Problem to work on
The answer is every line of the records that holds the word "sidebar", copied in full.

**** Task input

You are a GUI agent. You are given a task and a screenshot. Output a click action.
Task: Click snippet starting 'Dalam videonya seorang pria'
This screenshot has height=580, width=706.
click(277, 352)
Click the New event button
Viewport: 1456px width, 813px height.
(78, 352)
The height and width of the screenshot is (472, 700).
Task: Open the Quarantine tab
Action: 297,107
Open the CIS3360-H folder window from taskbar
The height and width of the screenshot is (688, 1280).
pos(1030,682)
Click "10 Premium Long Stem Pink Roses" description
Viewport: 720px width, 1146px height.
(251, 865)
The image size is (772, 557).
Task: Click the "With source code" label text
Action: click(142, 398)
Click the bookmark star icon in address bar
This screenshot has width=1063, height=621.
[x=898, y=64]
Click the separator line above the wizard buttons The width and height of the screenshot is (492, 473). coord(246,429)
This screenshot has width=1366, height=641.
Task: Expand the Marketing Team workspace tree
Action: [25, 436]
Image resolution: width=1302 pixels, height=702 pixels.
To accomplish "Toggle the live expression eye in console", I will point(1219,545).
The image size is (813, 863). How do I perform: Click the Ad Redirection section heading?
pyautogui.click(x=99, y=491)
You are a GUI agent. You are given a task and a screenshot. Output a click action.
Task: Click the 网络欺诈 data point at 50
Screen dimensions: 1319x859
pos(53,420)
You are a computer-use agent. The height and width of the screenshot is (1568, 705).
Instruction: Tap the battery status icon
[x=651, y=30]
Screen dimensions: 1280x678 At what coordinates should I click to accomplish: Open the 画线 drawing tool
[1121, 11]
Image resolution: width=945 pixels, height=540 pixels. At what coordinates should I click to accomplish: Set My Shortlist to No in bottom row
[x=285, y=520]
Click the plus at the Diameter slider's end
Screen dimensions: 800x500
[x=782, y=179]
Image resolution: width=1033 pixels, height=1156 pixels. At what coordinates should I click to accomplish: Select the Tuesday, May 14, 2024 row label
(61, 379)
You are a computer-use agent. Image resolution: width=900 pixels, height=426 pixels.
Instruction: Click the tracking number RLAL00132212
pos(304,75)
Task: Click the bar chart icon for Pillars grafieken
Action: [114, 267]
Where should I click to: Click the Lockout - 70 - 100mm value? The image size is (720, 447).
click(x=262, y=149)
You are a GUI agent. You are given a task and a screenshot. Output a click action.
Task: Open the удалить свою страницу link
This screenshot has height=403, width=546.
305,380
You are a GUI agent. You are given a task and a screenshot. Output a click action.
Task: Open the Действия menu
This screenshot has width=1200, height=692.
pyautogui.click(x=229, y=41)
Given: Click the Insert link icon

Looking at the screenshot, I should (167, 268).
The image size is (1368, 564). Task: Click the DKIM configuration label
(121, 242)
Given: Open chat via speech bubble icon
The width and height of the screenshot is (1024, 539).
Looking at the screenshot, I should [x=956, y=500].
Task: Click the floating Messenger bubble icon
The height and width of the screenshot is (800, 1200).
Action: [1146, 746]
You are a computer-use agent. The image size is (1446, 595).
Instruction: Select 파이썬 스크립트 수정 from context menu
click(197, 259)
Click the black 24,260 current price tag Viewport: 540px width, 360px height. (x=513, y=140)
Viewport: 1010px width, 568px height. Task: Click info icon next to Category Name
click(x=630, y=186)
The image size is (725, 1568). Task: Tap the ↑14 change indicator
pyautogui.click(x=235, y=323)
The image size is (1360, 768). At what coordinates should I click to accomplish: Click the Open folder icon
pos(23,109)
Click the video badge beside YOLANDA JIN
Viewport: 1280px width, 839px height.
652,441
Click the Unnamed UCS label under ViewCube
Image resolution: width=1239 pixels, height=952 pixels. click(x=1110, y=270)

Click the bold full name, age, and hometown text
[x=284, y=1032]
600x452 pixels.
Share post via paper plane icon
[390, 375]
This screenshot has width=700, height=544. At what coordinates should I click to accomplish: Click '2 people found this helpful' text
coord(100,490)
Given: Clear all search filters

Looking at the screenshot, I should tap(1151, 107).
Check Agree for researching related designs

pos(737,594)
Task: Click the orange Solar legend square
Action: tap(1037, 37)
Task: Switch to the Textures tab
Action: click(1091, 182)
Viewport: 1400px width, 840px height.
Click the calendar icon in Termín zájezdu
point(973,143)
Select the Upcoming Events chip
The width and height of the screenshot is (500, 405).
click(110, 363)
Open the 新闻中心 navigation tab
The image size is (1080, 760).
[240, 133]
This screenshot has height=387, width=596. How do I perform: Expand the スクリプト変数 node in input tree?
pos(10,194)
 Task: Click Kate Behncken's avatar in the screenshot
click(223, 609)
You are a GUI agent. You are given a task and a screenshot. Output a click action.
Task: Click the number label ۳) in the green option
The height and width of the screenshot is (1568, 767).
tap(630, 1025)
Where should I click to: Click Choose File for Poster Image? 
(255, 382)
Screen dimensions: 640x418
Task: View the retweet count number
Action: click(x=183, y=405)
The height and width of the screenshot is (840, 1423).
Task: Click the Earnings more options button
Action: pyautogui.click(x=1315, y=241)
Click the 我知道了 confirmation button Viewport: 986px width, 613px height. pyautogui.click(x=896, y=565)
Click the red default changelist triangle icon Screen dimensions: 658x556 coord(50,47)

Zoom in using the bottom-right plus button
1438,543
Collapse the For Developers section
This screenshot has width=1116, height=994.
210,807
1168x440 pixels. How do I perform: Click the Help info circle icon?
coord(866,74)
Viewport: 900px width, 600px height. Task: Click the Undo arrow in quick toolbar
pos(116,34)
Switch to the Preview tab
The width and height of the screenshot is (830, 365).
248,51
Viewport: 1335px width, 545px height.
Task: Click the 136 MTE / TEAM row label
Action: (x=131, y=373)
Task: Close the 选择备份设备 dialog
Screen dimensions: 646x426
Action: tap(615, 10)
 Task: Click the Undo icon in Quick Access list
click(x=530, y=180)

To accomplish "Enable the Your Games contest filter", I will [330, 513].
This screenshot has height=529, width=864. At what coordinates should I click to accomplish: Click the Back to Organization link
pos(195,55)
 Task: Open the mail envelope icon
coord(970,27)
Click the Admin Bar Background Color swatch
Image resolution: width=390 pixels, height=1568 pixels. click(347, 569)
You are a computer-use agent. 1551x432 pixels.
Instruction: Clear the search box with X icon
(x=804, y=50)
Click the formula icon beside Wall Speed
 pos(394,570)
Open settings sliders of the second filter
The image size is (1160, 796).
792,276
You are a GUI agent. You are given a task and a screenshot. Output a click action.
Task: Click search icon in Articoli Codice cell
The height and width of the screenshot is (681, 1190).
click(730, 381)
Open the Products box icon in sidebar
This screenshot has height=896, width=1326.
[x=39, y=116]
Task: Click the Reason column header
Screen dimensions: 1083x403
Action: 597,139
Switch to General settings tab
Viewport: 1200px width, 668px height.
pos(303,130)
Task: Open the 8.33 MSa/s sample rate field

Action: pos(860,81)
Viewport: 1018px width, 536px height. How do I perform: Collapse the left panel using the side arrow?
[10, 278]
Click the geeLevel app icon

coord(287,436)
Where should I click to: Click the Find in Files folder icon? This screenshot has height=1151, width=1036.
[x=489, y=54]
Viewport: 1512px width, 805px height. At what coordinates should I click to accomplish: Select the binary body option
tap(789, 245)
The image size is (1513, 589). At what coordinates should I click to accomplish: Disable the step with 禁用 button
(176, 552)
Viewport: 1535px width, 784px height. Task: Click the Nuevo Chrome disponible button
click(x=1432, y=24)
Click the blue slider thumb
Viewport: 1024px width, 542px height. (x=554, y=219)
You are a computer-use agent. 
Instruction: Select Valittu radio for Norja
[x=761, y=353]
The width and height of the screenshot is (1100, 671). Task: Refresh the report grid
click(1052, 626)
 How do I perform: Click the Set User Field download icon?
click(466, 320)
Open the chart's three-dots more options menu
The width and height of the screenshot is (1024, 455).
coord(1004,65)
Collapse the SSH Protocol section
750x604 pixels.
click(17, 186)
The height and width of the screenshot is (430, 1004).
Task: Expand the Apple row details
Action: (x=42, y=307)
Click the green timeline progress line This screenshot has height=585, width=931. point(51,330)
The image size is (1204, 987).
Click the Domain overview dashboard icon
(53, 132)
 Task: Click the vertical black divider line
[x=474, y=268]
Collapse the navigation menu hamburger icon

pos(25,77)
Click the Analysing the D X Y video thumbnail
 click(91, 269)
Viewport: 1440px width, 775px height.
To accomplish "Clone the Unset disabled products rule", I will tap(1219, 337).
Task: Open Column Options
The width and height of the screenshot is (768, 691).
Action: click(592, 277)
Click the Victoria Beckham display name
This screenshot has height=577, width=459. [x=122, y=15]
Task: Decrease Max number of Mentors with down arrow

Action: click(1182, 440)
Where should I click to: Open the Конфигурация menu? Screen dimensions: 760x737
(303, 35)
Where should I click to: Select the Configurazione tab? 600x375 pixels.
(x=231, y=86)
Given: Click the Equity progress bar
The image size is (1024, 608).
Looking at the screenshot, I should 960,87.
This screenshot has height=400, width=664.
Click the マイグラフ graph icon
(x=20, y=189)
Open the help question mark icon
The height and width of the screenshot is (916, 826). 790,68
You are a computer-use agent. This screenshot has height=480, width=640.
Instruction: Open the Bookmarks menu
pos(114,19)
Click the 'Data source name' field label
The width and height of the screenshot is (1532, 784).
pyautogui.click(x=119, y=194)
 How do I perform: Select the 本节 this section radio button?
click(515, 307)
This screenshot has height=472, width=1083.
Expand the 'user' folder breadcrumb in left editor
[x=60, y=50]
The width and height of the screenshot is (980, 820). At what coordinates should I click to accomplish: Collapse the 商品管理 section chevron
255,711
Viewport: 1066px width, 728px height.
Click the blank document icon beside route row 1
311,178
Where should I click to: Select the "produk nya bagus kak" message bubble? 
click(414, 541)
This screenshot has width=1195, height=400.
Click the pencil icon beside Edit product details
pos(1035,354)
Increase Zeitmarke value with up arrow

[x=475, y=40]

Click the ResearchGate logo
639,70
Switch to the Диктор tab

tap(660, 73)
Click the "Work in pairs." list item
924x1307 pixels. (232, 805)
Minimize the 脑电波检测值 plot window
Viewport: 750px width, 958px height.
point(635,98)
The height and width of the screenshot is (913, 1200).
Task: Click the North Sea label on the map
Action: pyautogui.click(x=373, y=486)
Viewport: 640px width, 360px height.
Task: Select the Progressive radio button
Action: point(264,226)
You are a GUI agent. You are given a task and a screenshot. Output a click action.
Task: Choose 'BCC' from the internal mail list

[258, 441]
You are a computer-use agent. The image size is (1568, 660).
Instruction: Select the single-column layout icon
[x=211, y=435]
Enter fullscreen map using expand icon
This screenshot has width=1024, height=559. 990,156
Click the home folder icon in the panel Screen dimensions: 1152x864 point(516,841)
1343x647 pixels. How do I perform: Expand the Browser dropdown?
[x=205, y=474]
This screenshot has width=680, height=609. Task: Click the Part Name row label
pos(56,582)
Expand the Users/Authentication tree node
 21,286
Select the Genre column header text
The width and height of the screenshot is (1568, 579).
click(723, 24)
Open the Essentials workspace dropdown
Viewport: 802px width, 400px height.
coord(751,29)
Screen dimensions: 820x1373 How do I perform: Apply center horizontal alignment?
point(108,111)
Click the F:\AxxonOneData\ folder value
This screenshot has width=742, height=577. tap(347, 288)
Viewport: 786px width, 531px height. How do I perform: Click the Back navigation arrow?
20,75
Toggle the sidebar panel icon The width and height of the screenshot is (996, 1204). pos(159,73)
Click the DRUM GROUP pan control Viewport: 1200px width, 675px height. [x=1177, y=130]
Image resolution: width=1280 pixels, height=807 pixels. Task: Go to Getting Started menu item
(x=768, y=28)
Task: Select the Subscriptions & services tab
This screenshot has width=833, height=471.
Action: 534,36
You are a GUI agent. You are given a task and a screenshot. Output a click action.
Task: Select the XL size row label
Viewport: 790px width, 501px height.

********

Output
Open the Products box icon in sidebar
Toggle the sidebar panel icon The width and height of the screenshot is (996, 1204). pos(159,73)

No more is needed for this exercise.